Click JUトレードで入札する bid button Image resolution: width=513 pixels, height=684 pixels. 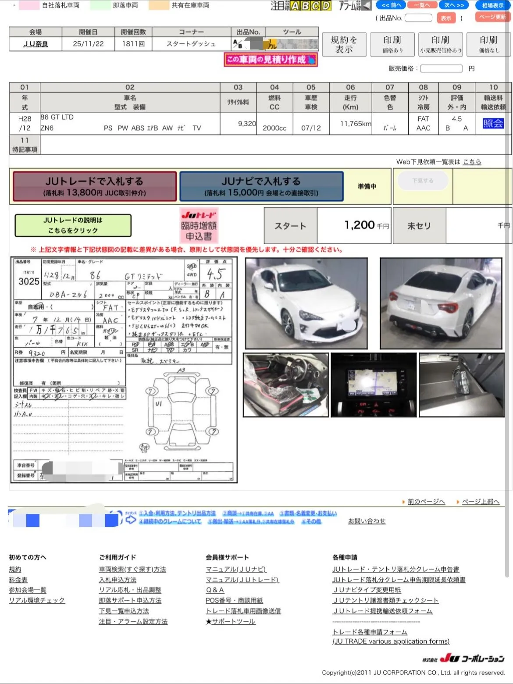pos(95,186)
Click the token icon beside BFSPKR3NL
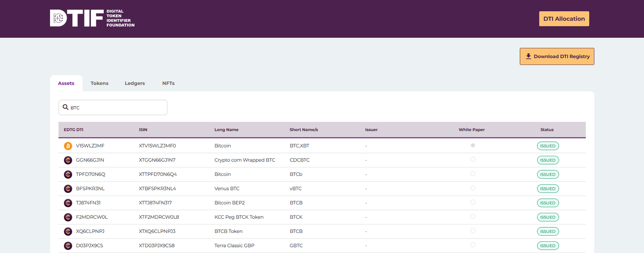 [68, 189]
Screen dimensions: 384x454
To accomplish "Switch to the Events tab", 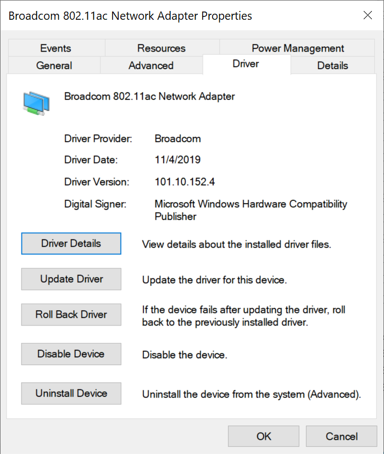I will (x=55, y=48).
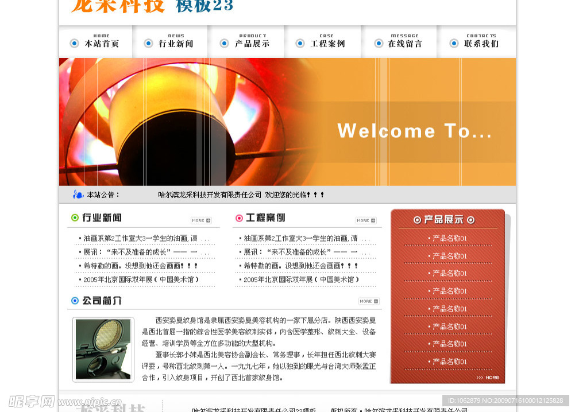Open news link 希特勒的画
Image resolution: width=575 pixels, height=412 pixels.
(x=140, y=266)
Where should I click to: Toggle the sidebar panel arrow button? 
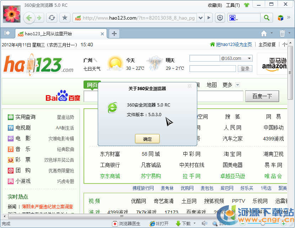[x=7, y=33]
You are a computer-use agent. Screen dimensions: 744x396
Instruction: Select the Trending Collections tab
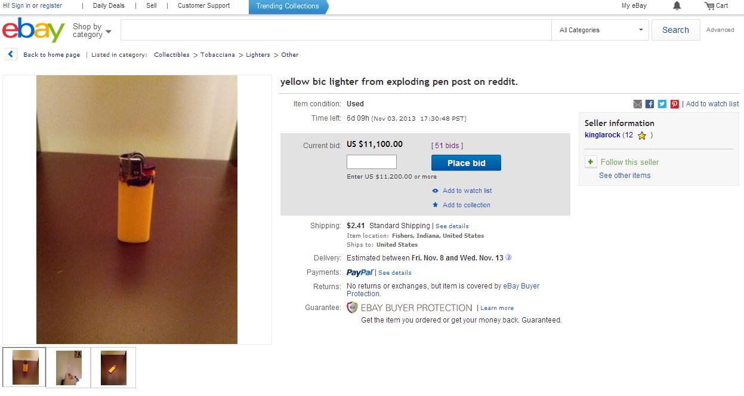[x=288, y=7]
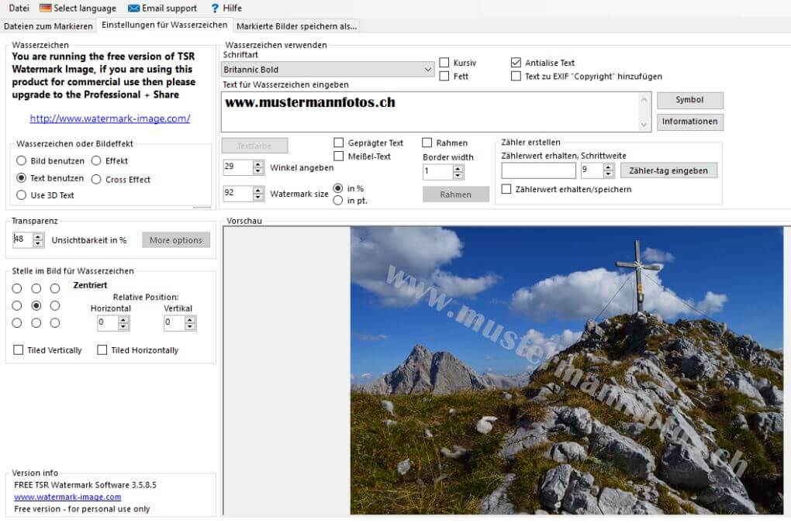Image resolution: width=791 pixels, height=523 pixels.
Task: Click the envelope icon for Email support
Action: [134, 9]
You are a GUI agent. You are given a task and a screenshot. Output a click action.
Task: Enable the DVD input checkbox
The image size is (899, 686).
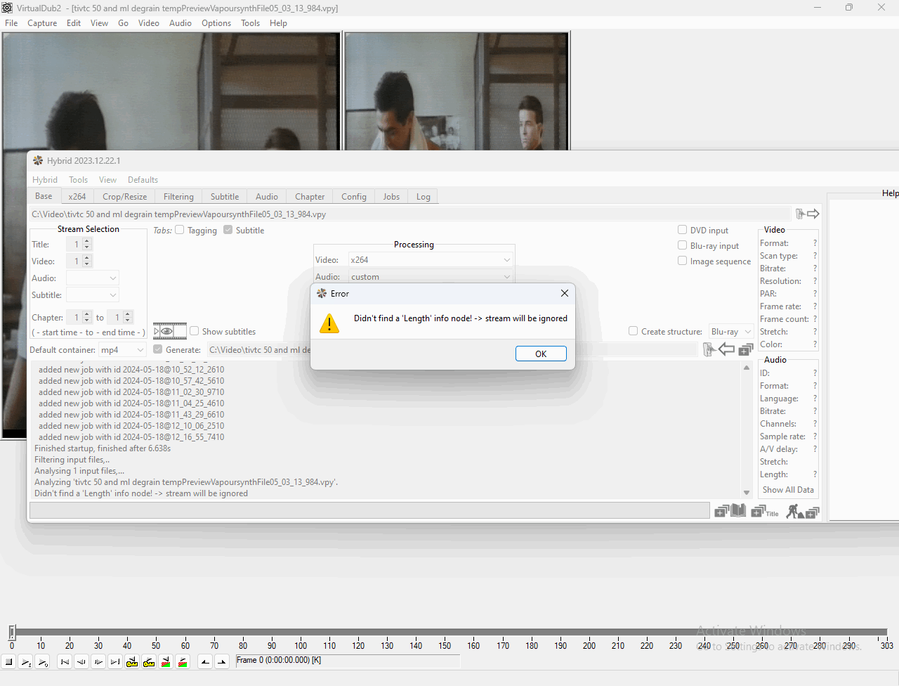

▶ What is required
When you reach the line that contains "Task: Enable the DVD input checkbox" in the records above, copy it and every line after it exactly through the last one, leaving out the pictures.

▶ Expected answer
Task: Enable the DVD input checkbox
The image size is (899, 686).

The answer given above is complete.